A can do a work in 12 days and B in 18 days. if they start work together, and after 2 days B leaves then how many days will it take for the work to get completed?

• A. 7
• B. 8.66
• C. 9
• D. 10.66

Hint:

The LCM method is often faster and less prone to calculation errors than the fraction method for Time and Work problems.

Answer 1

The Correct Option is D

Step 1: Understanding the Question:
A and B work together for 2 days, after which B leaves. A completes the rest of the work alone. We need to find the total time taken to complete the entire work.
Step 2: Key Formula or Approach:
We will use the LCM method to find the total work and individual efficiencies. - Total Work = LCM of individual times. - Efficiency = Total Work / Time taken.
Step 3: Detailed Explanation:
Time taken by A = 12 days.
Time taken by B = 18 days.
Let the total work be the LCM of 12 and 18, which is 36 units.
- A's efficiency (work per day) = 36 / 12 = 3 units/day. - B's efficiency (work per day) = 36 / 18 = 2 units/day.
Combined efficiency of A and B = 3 + 2 = 5 units/day.
They work together for 2 days.
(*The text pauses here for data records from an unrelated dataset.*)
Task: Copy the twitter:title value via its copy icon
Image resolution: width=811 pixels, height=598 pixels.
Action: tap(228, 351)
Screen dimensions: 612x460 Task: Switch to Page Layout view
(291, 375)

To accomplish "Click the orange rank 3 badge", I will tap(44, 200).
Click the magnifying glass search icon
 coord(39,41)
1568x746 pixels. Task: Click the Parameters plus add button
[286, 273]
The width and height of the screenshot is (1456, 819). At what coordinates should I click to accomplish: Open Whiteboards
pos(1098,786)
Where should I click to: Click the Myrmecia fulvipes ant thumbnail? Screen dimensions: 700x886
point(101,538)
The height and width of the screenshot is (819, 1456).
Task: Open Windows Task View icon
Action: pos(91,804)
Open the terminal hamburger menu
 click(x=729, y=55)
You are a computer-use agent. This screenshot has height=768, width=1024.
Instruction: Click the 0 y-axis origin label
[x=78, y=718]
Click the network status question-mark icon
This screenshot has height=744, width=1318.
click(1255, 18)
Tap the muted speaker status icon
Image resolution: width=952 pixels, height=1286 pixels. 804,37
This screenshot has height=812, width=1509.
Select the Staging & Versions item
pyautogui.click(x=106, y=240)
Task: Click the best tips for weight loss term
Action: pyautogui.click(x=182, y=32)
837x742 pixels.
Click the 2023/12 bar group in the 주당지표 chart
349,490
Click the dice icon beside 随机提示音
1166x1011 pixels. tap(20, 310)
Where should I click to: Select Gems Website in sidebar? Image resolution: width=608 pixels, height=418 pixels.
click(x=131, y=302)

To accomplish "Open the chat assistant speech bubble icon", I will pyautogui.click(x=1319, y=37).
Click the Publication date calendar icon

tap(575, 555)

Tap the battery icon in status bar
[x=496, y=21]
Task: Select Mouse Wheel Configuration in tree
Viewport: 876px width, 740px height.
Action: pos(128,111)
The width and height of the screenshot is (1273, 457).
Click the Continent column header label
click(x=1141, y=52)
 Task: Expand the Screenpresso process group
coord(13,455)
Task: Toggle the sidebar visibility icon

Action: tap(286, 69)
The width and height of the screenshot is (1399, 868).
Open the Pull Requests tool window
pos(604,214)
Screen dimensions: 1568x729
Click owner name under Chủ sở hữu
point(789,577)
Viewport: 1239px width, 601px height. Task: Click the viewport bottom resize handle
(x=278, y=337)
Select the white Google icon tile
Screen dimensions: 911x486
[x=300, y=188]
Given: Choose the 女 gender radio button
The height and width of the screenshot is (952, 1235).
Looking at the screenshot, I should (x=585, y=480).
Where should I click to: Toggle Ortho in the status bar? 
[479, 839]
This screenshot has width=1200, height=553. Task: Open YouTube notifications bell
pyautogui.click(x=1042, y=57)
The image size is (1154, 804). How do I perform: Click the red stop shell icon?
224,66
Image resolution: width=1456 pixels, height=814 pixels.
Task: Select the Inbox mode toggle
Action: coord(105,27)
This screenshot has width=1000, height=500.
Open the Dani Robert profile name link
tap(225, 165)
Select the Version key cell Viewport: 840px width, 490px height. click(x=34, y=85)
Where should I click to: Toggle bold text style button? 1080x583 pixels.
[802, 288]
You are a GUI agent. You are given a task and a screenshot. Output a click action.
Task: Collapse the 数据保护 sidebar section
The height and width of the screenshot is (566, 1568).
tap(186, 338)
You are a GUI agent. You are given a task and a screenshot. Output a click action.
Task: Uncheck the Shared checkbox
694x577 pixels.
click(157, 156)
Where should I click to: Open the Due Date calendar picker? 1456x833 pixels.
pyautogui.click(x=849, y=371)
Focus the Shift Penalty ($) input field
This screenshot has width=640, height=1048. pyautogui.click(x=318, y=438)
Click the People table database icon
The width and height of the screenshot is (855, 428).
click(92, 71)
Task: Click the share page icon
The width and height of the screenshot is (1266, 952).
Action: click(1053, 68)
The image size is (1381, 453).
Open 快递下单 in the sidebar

Work done in 2 days = Combined efficiency \(\times\) 2 = 5 \(\times\) 2 = 10 units.
Remaining work = Total work - Work done = 36 - 10 = 26 units.
B leaves, and A completes the remaining 26 units of work alone.
Time taken by A to finish the remaining work = Remaining work / A's efficiency Time = 26 / 3 = 8.66 days.
The question asks for the total number of days for the work to get completed.
Total days = Days they worked together + Days A worked alone Total days = 2 + 8.66 = 10.66 days.
Step 4: Final Answer:
The total time taken for the work to get completed is 10.66 days.